California voters could soon decide whether to put Uber and Lyft on a much shorter legal leash. A proposed statewide ballot initiative would pile on new safety obligations for rideshare platforms, including annual fingerprint-based background checks for drivers, monthly public counts of sexual misconduct, and a legal reclassification that backers say would finally make the companies answer in court for assaults tied to rides. The measure has been cleared to begin signature gathering and could land on the November ballot if supporters hit the state’s threshold. Fans of the proposal call it a long-overdue rider-safety fix after years of damning headlines, while critics warn the package could shrink the driver pool and push fares higher.
The California Secretary of State signed off on the proposal for circulation on Jan. 2, 2026, giving proponent James C. Harrison 180 days to collect the 546,651 valid signatures needed to qualify for the ballot, according to the California Secretary of State. The state has set a July 1 deadline for turning petitions in to county elections officials so they can verify the signatures.
What the measure would do
The initiative would explicitly classify rideshare companies as "common carriers" and require platforms to publish monthly counts of sexual misconduct and sexual assault incidents, run California Department of Justice fingerprint background checks for drivers before they are onboarded and then annually, and disclose any internal hazard or risk scores to riders before they are matched with a driver, according to the Legislative Analyst's Office. It would also give the California Public Utilities Commission authority to fine the platforms. The LAO estimates state costs for fingerprint processing could land in the low-to-mid tens of millions of dollars each year, with additional court and enforcement costs layered on top.
Why backers say it's needed
Supporters point to the scale of reported incidents and argue that the current system leaves riders exposed. The New York Times reported that unsealed court records show Uber logged roughly 400,181 reports of sexual assault or sexual misconduct in the United States between 2017 and 2022, which works out to about one report every eight minutes. Advocates, including Consumer Watchdog, have blasted those figures across California with billboards and public campaigns, arguing that mandatory incident reporting and fingerprint checks would force transparency and push companies to more aggressively police drivers.

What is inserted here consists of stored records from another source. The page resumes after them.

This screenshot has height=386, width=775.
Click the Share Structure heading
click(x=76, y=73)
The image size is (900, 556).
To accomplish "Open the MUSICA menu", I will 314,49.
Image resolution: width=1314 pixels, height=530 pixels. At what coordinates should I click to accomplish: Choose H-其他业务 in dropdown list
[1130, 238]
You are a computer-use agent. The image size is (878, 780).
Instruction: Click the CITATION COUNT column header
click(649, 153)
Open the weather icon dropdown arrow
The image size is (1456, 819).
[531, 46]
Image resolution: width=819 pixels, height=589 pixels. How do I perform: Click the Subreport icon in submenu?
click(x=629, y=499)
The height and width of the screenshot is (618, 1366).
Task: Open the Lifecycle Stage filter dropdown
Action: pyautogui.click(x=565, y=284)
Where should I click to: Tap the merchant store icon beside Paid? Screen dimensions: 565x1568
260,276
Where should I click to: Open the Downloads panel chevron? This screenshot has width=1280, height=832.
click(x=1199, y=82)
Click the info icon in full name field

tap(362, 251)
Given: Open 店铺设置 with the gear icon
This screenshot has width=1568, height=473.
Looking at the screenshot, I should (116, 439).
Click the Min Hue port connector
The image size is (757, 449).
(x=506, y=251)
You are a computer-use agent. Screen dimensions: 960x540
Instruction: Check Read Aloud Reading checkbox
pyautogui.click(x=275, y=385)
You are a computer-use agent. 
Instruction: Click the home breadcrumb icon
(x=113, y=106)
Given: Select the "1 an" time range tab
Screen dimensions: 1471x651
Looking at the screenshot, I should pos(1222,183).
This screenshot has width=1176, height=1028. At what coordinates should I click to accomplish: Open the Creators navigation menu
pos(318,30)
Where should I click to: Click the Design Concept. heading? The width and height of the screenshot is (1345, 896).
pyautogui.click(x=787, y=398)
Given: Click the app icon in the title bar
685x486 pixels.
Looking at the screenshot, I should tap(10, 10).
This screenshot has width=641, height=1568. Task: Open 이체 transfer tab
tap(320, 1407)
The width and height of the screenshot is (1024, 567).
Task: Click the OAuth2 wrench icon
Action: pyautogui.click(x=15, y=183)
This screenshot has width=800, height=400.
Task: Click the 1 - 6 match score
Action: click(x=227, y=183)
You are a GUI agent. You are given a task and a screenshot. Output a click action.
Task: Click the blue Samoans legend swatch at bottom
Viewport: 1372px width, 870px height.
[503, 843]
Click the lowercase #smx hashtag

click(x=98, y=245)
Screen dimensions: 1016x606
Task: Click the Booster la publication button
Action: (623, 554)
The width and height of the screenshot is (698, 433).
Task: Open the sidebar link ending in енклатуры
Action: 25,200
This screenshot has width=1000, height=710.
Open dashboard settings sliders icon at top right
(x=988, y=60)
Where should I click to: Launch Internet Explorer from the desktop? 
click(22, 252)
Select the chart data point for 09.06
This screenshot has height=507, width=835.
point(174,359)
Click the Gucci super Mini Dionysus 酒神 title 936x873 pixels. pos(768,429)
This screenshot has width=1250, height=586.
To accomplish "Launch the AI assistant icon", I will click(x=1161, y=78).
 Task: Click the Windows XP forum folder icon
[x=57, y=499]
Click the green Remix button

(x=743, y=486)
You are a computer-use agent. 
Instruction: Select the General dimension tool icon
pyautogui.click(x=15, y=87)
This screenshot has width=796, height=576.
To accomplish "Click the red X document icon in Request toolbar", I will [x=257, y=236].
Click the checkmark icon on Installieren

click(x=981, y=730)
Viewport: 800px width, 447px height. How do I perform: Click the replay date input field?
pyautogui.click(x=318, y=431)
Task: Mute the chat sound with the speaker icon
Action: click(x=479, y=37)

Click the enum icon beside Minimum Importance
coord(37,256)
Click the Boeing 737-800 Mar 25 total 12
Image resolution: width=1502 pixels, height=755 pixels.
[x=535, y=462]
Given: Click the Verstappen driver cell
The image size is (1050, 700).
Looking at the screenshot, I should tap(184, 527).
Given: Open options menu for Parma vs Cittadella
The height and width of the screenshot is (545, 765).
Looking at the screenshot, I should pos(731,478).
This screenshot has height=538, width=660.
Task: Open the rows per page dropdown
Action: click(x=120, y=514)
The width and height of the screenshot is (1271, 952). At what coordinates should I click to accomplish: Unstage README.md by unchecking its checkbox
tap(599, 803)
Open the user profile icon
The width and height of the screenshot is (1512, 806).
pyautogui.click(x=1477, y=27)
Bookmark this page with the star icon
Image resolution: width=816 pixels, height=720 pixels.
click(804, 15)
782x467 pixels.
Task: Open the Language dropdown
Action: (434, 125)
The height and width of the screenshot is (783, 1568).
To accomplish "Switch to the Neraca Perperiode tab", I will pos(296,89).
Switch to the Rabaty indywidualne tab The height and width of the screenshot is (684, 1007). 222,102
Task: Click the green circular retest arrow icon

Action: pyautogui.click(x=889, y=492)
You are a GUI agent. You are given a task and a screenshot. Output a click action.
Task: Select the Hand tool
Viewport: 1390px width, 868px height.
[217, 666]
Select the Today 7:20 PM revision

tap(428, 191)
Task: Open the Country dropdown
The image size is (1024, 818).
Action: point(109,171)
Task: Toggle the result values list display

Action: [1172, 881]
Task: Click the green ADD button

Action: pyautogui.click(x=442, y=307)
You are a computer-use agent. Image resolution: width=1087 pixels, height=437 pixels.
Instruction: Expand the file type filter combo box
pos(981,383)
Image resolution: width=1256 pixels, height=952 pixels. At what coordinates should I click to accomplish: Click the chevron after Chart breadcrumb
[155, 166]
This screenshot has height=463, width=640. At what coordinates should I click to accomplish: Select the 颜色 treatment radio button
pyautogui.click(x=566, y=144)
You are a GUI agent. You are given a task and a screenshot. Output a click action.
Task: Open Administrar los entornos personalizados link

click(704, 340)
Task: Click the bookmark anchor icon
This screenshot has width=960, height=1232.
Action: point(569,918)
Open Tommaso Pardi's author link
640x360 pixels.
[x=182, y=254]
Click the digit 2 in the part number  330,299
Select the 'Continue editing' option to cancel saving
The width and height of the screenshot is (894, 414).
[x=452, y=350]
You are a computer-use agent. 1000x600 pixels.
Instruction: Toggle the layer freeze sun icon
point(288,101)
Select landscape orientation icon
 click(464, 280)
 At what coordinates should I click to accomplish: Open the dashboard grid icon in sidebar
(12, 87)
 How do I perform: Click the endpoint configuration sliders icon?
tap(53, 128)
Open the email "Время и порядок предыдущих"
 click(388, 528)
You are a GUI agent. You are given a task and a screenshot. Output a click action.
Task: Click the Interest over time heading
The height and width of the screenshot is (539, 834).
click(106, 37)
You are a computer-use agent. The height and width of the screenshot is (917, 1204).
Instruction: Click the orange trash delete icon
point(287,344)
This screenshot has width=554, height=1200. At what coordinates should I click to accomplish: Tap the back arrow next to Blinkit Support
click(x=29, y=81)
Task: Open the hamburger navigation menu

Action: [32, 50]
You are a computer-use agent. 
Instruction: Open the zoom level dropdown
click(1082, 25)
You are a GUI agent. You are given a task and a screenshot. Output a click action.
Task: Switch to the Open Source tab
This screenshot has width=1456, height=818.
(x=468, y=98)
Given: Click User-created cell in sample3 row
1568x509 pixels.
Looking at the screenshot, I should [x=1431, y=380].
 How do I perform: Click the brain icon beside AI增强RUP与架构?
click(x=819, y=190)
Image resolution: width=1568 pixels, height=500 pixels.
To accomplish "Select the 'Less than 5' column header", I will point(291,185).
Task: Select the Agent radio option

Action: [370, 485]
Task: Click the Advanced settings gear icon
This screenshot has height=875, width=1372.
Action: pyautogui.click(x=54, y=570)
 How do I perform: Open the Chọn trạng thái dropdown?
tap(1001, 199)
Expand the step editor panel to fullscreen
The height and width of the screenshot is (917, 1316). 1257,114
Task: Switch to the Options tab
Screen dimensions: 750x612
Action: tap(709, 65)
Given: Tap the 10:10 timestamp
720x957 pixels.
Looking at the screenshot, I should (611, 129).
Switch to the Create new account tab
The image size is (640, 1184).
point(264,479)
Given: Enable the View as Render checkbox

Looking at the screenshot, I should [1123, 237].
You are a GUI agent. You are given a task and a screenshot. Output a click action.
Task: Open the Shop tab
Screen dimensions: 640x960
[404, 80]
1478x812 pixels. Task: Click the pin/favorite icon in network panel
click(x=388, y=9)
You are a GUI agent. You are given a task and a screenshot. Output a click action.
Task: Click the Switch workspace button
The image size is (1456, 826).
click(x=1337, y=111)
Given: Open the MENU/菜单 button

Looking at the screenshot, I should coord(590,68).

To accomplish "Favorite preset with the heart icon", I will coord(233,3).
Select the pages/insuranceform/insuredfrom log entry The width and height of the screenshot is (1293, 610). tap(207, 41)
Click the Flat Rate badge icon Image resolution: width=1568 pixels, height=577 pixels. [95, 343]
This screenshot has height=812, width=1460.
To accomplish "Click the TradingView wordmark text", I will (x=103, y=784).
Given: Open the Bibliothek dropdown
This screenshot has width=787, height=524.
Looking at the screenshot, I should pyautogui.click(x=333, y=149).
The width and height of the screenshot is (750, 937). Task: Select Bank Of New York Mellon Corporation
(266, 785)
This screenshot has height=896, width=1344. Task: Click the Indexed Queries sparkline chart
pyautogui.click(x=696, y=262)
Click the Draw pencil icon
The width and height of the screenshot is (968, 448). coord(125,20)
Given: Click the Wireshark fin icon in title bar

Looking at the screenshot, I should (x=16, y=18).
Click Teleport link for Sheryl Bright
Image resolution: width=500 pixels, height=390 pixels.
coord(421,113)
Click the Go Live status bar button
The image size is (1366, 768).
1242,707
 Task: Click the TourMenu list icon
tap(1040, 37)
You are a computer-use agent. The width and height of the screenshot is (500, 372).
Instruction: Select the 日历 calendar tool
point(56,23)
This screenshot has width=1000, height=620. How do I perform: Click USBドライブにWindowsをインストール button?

What it could mean for riders and drivers
Opponents say fingerprinting rules and heavier platform liability could make it harder to recruit and keep drivers, which in turn could mean longer wait times and higher prices for riders. They point to an earlier warning sign: fingerprint rules in Austin prompted Uber and Lyft to suspend service in the city in 2016, as reported at the time by Fortune. Supporters respond that the California proposal would not convert drivers into employees, a political landmine the state already stepped on with previous gig-worker fights, but would make the platforms legally responsible for sexual misconduct regardless of a driver’s contractor status. They say that shift in liability could nudge companies toward far stricter screening and enforcement without rewriting drivers’ job classifications.
Next steps and timeline
Signature gathering is underway across California, and the campaign must submit validated petitions by July 1, to county elections officials in order to qualify for the ballot. Local reporting has noted initiative strategist Dan Newman saying the campaign is leaning on reported incident counts in its pitch to voters and is collecting signatures at community events, and CBS 8 reported it reached out to Uber and Lyft for comment.
If the initiative qualifies, observers expect a robust, well-funded response from the rideshare industry and likely legal challenges over how any new rules would be put in place. Riders, drivers, and regulators in hubs like San Francisco and Los Angeles will be watching to see whether the signature drive, industry lobbying, and public pressure lead to a November vote and, if it passes, how quickly regulators move to translate the measure’s language into on-the-ground rules.